◆ What is asked
Copy everything in the records from the line containing "You are a computer-use agent. Screen dimensions: 684x416" down to the end of the records, word for word. Leave the pictures out.

(Records)
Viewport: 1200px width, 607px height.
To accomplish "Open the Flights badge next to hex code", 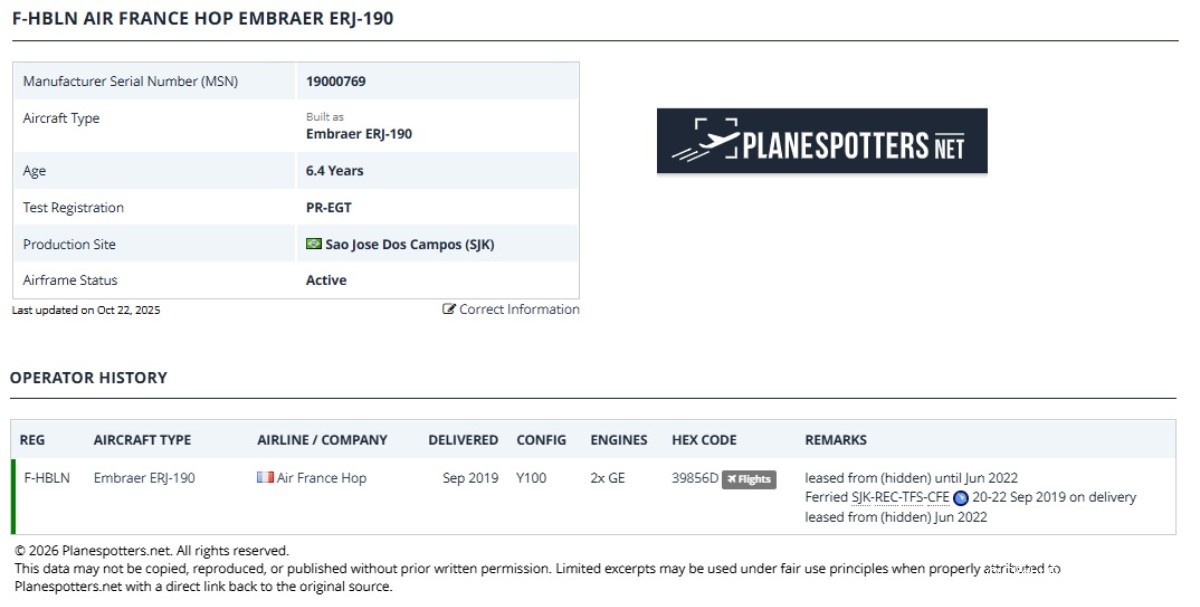I will 749,479.
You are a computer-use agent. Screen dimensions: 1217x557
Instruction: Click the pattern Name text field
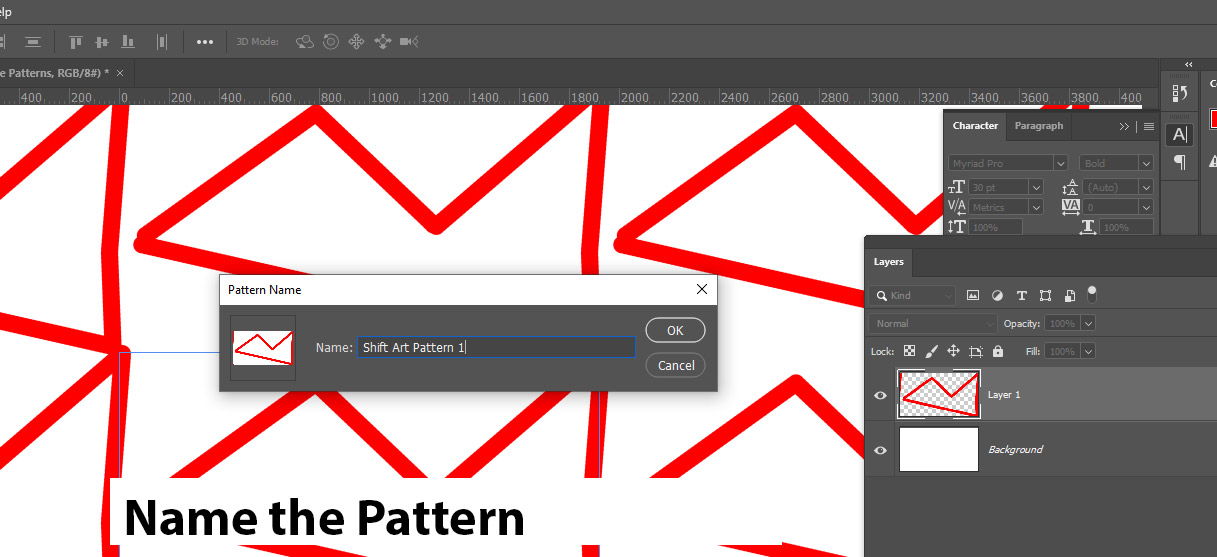pos(496,347)
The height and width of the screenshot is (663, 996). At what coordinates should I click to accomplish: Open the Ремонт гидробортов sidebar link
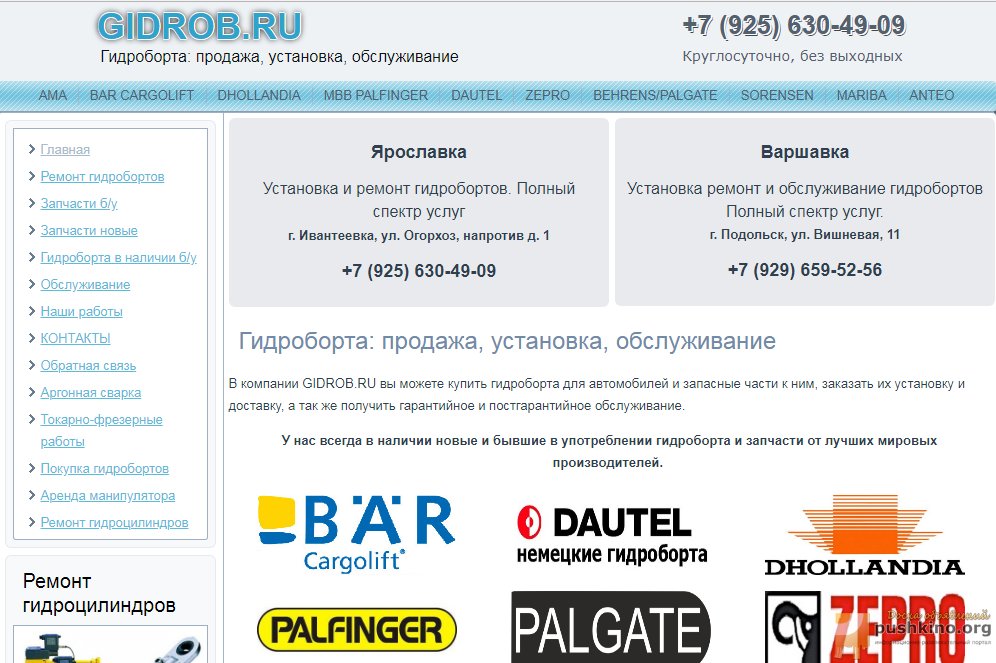click(102, 176)
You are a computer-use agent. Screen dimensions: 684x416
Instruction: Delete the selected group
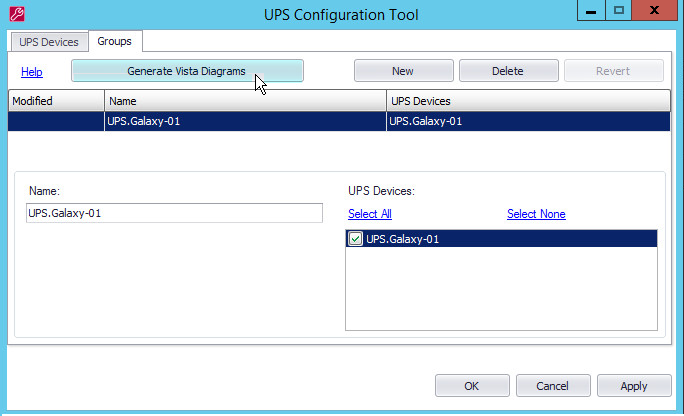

◆ The output
You are a computer-use agent. Screen dimensions: 684x416
Instruction: Delete the selected group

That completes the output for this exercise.